(What the exercise asks) Please copy each line of the records below that includes the word "header".
==*==
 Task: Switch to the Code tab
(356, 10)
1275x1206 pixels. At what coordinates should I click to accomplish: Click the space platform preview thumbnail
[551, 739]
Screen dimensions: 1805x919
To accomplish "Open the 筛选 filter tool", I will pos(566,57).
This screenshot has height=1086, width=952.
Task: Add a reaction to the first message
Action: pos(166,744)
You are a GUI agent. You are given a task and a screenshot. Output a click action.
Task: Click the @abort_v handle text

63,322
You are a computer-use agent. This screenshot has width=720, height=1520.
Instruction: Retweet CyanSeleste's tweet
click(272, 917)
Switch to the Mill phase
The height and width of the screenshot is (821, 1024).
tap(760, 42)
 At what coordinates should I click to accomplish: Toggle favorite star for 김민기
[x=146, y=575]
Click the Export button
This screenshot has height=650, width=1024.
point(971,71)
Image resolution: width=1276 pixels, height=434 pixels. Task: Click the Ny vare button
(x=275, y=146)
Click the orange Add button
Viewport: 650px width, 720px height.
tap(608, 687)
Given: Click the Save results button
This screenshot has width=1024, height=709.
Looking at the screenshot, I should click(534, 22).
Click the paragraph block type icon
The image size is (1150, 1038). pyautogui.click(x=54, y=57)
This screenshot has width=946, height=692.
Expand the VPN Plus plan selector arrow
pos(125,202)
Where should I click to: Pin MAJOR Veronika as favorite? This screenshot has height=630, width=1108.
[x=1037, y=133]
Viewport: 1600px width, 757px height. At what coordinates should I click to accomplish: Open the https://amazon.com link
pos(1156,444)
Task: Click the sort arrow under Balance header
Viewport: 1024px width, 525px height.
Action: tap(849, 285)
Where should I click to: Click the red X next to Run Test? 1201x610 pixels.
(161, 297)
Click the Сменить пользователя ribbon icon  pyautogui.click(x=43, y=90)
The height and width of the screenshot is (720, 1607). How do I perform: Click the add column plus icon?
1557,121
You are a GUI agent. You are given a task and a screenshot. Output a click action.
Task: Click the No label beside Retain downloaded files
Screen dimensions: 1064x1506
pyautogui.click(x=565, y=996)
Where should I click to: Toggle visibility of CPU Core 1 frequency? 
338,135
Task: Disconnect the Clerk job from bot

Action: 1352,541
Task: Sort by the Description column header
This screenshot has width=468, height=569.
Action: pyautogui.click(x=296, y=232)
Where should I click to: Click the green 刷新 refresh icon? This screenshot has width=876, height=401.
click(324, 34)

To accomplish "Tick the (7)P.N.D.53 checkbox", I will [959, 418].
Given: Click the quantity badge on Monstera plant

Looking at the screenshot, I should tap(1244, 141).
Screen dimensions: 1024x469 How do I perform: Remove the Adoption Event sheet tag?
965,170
==*==
(Problem solution)
Task: Click the sort arrow under Balance header
Task: Sort by the Description column header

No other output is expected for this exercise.